Another focuses on the “Improvement of the rate of cow dung decomposition using rock wool for maintaining the fermentation heat.” (While this is not, strictly speaking, a rating of cows, it does contain the words “Rate” and “Cow”, so I decided to cut them some slack and give them honorable mention.)
And then there are the multiple Bovine dating sites that popped up – really:
* “RateMyCow.com – the greatest cow rating site in the developed world
Ratemycow is a dating site for cows and bulls to meet online and rate photographs of themselves.
http://www.ratemycow.co.uk/ – 30k – Cached – Similar pages”
* Something told me not to click on this link, and so I didn’t.
Because of the numerous sites and rating criteria available to the cow connoisseur, I have decided to take it upon myself to narrow it down to two possible categories – namely, my two favorite parts of a cow – milk and steak.
However, for the sake of brevity, I will limit myself to the rating of cows milk, and leave the meat for a possible later discussion…
And so we launch…
Because I couldn’t actually find any sort of rating system for the grading of cows based upon the quality of milk they produce, I am forced to come up with my own highly scientific method of doing so… Here’s what I came up with…
Cows will be graded on a scale of 1 – 5 according to the quality of milk produced based on the following six categories:
- Color of the milk
o White is best
o Green is not best
- Temperature of milk
o Ice cold is best
o Luke warm is worst
- Will the milk make you fat?
o No is best
o Yes is worst
This is a particularly difficult category because it is in direct conflict with nature, as is the next category…
- How does the milk taste?
o If it tastes like it won’t make you fat, then it doesn’t taste as good as milk can taste, but it won’t make you as fat as fast as milk that tastes like it will make you fat but tastes great, will – This is best
o If it tastes like it will make you fat, then it probably will, and it will taste as good as milk can taste – Unfortunately, this is worst
This one goes hand in hand with the next category…

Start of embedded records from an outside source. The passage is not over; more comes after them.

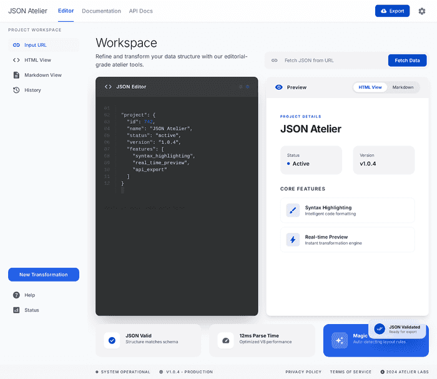Viewport: 437px width, 379px height.
Task: Click the JSON Validated double-check icon
Action: click(379, 329)
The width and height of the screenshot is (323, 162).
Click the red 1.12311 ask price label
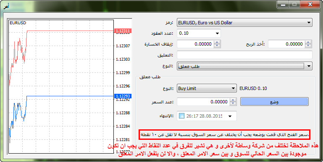[x=123, y=31]
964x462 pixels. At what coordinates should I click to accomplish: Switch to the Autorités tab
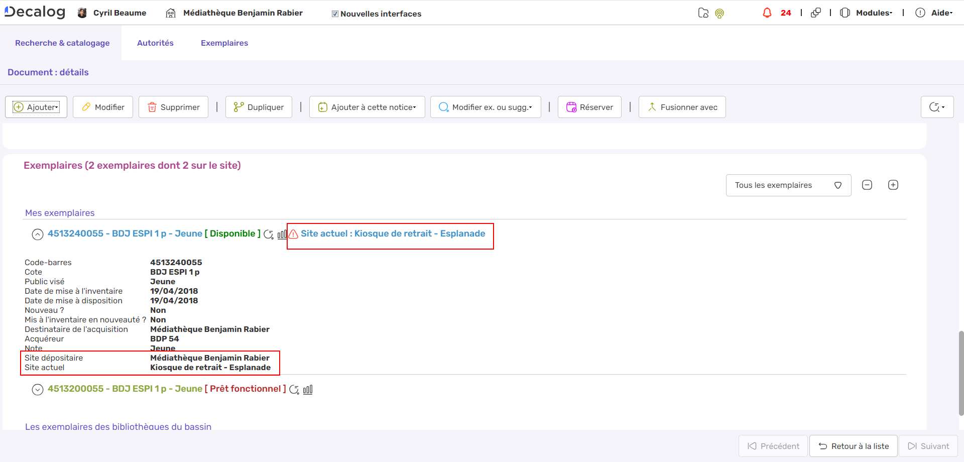pyautogui.click(x=155, y=43)
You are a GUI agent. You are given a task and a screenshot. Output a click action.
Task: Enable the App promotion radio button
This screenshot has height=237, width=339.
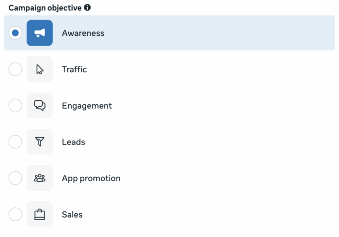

o Rather thin, not quite like water – Best
o Somewhat creamy, though not thick – worst (Bummer)
- How does the milk interact with Oreos
o Almost infinitely enhances the experience of eating Oreo Cookies – This is best
o Causes Oreo Cookies to immediately evaporate on contact – This is worst
Additionally, while the scale of 1 – 5 is the norm, occasionally a cow may produce milk of such high quality that it will merit a score above 5, though only temporarily. This score will be displayed on the cow in the form of a removable yellow tag, clipped to the ear, with the score written on it.
Likewise, a cow may produce milk of such poor quality that it rates a score of less than 1. If the cow is sufficiently bad, the score will be permanently branded upon her torso, in plain sight.
So there we have it… The six qualities of milk which, when mixed together and averaged out on a scale of 1 – 5, will give us the rating of the cow in question.
I have decided to call this the Professor William H. Kammerer, Jr. Cow Scale, in honor of my dad, William H. Kammerer Sr..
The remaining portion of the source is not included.